**WHAT TO PRODUCE:** Where in the material does the word "project" appear? Copy each line that has it.

——

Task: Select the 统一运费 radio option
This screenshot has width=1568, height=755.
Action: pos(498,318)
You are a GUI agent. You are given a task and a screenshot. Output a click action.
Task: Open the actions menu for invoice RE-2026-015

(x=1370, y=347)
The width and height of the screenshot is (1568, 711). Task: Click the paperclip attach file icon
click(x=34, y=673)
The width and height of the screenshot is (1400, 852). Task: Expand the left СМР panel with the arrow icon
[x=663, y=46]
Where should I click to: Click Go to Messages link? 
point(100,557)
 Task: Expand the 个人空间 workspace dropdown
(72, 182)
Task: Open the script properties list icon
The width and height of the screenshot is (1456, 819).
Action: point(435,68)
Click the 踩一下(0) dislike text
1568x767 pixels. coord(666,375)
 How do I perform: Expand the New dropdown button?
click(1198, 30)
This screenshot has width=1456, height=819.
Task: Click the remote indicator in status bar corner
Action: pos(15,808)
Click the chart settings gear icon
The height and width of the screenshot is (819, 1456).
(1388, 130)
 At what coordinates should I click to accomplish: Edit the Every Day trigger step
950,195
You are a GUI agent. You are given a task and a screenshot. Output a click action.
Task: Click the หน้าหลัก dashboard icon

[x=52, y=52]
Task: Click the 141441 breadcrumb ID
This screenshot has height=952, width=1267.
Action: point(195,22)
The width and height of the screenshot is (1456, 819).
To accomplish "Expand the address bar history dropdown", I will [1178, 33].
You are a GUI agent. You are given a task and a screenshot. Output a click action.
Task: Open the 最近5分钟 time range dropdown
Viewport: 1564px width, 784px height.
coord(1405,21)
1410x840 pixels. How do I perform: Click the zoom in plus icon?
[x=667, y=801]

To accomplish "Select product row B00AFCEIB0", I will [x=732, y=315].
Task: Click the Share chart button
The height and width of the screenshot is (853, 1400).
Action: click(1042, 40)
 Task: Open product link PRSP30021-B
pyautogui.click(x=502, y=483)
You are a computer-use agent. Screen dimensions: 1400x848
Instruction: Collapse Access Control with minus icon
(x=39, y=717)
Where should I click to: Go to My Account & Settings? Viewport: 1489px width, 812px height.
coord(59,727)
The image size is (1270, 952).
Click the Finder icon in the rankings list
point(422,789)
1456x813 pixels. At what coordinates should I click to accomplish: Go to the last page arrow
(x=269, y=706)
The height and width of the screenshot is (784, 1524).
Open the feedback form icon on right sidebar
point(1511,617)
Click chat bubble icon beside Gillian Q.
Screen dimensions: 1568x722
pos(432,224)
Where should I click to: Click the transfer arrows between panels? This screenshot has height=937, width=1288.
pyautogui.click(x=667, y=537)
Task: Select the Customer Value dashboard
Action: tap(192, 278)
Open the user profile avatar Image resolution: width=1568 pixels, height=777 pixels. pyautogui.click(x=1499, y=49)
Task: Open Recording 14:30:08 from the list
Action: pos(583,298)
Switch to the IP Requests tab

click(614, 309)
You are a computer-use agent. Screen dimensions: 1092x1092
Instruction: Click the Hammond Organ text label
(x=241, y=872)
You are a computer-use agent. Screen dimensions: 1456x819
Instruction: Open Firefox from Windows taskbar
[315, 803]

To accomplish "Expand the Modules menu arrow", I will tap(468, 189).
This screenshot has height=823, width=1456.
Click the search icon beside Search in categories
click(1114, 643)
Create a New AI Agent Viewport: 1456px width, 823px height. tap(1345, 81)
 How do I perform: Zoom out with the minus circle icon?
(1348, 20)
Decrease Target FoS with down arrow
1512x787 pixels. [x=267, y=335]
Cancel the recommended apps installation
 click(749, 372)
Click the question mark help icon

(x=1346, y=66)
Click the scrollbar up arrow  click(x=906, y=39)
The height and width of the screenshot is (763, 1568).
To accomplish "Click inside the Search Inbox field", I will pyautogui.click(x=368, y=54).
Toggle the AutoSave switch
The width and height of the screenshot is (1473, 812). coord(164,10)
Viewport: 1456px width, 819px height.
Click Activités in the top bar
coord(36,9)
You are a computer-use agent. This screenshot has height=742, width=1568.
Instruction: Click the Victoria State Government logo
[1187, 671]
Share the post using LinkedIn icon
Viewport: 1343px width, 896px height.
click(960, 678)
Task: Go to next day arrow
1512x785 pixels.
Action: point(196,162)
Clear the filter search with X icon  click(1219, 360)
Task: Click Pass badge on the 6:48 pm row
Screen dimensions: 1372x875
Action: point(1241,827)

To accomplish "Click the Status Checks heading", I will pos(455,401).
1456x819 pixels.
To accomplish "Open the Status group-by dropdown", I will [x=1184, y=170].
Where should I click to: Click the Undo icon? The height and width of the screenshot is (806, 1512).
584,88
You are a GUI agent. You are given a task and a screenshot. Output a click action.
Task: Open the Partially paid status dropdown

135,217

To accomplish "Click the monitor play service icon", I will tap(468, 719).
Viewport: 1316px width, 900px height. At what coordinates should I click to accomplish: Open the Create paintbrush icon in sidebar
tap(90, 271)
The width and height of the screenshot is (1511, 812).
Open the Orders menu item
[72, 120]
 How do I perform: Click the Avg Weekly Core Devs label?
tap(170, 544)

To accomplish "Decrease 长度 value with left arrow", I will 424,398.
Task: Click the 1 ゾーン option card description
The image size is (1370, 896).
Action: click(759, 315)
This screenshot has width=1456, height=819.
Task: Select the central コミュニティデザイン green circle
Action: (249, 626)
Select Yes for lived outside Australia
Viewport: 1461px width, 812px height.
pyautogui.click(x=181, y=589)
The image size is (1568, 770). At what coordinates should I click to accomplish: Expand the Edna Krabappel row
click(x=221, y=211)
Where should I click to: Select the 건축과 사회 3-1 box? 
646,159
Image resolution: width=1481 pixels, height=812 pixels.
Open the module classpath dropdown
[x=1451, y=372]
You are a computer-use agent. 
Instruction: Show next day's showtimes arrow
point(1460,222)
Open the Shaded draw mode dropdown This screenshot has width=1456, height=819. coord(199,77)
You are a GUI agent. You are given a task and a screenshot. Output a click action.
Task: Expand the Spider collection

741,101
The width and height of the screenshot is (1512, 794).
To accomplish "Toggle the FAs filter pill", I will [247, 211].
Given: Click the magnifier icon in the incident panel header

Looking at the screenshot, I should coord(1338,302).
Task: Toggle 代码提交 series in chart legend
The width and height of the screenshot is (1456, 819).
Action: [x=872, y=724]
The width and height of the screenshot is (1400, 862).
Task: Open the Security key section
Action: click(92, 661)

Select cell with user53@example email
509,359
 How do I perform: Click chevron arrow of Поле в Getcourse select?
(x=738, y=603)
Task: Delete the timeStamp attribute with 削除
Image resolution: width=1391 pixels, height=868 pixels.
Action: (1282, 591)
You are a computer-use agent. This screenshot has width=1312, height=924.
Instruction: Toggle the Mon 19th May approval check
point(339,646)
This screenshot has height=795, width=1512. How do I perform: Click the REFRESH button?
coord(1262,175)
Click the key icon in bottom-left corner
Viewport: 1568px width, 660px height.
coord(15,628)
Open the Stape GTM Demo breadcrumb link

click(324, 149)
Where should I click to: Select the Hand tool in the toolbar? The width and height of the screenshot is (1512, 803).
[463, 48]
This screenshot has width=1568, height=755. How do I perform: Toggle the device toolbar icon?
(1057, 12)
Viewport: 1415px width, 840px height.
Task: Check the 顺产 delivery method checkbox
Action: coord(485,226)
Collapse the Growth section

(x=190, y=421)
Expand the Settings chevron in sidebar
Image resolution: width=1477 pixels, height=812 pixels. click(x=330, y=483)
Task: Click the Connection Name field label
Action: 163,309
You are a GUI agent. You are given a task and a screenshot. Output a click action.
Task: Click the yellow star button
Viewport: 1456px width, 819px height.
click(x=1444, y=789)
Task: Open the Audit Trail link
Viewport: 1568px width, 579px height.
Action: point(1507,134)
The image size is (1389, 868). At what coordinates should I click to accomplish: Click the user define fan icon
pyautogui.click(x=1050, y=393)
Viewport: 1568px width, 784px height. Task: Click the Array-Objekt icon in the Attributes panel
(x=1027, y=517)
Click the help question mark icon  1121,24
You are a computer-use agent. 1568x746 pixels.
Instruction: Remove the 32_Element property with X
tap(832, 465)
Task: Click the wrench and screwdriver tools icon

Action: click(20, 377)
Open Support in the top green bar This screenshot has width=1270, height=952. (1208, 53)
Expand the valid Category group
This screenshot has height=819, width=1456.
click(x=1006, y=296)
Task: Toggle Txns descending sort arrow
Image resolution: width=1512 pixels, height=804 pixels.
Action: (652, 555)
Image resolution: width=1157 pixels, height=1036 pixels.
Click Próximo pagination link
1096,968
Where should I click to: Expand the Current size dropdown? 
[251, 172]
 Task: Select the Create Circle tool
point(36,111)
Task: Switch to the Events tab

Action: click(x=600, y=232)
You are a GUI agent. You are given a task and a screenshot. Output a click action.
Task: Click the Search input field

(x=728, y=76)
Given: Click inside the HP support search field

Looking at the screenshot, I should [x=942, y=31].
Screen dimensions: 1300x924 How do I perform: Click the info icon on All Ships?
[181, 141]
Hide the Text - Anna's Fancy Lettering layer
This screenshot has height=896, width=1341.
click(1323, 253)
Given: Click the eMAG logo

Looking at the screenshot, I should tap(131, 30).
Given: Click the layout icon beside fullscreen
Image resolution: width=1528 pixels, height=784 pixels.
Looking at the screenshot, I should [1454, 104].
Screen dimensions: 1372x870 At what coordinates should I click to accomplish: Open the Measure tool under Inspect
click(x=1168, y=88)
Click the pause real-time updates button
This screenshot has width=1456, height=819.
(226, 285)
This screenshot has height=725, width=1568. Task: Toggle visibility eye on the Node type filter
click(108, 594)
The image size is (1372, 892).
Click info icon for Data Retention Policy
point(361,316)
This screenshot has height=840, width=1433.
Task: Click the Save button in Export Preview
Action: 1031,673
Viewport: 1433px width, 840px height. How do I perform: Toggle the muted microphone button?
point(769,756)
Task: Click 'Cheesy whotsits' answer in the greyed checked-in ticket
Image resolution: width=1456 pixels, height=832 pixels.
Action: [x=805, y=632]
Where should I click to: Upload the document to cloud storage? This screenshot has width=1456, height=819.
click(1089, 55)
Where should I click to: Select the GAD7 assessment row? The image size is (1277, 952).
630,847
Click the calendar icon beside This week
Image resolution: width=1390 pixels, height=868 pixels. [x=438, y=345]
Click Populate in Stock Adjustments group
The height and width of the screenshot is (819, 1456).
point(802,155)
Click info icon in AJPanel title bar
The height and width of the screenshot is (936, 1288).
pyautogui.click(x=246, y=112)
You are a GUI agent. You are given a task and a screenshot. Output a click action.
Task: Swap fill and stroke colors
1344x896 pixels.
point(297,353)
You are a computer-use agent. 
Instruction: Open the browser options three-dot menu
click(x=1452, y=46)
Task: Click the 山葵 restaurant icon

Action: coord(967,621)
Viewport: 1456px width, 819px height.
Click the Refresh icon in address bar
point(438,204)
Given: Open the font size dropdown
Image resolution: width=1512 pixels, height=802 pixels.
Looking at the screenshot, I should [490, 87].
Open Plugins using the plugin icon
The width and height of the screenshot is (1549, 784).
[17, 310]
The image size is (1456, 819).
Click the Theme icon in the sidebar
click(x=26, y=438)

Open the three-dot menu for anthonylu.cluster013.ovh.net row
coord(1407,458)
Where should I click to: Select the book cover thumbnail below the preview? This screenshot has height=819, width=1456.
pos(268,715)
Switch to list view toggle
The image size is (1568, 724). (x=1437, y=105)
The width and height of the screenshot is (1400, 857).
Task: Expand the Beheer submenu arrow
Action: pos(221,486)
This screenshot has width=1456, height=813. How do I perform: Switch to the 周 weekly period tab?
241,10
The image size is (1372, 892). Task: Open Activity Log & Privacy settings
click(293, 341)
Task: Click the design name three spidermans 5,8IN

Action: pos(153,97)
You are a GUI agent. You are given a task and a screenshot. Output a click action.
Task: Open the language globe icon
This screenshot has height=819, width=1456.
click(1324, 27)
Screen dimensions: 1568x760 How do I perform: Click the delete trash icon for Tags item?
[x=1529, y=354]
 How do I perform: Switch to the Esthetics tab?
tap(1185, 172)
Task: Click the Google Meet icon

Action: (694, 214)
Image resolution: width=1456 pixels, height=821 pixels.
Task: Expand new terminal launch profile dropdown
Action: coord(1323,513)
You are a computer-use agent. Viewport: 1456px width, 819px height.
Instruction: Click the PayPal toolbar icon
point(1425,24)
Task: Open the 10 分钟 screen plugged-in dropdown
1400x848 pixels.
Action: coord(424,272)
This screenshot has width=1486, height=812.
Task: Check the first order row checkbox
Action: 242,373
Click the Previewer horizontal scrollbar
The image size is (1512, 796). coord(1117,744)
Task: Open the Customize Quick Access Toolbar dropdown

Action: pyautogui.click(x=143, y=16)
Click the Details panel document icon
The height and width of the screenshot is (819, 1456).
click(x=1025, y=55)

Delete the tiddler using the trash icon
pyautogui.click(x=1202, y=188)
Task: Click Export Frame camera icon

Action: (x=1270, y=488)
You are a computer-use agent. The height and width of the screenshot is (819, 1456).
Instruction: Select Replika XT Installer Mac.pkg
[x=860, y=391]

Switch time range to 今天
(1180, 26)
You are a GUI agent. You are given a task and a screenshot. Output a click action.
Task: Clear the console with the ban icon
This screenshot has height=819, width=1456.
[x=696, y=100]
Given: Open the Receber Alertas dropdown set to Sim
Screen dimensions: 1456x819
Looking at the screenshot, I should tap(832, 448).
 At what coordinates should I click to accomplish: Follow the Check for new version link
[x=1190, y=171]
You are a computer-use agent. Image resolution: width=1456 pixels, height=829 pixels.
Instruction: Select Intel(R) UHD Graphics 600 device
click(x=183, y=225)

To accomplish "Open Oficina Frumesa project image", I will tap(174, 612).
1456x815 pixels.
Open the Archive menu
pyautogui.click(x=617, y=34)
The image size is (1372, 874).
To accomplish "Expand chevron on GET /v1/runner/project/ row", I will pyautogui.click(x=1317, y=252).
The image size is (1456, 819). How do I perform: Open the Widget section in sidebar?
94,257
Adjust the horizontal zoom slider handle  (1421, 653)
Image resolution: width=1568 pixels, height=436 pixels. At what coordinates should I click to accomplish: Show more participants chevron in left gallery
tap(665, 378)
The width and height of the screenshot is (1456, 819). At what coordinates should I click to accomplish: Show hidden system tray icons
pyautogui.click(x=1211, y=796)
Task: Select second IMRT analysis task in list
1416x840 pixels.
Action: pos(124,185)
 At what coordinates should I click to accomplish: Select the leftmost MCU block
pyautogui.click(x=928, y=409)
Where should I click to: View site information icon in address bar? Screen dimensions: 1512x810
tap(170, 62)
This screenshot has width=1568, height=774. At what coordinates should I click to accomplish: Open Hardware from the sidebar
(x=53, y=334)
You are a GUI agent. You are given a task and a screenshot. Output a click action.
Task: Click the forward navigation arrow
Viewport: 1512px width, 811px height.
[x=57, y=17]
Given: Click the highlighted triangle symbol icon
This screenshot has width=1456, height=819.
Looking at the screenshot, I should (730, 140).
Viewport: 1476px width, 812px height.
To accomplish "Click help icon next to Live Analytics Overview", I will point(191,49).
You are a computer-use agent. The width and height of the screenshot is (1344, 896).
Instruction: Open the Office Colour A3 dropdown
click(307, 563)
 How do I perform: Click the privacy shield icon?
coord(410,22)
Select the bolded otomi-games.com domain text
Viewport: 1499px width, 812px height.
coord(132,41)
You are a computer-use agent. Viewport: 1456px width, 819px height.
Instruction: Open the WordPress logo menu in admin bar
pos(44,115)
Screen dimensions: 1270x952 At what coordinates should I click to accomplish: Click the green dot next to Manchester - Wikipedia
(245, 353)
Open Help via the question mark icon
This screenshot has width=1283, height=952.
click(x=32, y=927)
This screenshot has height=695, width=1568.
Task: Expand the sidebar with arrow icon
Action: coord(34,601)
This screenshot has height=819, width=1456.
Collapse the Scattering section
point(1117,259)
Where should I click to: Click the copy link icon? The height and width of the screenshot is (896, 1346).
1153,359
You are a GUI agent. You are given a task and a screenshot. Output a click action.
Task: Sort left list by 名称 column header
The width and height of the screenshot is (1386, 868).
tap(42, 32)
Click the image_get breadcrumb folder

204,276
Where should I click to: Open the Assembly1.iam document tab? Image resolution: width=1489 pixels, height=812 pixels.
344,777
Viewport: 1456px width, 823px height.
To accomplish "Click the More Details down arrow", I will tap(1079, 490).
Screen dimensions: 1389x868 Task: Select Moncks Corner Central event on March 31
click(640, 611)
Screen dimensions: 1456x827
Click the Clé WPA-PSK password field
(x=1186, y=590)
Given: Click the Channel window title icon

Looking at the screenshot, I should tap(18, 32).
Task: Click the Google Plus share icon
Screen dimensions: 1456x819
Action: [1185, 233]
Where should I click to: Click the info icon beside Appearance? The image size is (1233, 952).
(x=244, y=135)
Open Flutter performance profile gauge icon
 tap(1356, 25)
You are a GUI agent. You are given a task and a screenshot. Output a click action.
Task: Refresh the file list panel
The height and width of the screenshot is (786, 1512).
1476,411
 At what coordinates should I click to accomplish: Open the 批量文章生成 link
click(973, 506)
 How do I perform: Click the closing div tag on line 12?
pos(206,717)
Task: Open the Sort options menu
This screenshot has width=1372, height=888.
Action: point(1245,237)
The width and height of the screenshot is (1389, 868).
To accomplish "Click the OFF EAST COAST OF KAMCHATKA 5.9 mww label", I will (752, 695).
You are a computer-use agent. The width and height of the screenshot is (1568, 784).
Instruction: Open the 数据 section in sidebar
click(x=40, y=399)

——

**ANSWER TO THIS TASK:**
To accomplish "Open Oficina Frumesa project image", I will tap(174, 612).
To accomplish "Expand chevron on GET /v1/runner/project/ row", I will pyautogui.click(x=1317, y=252).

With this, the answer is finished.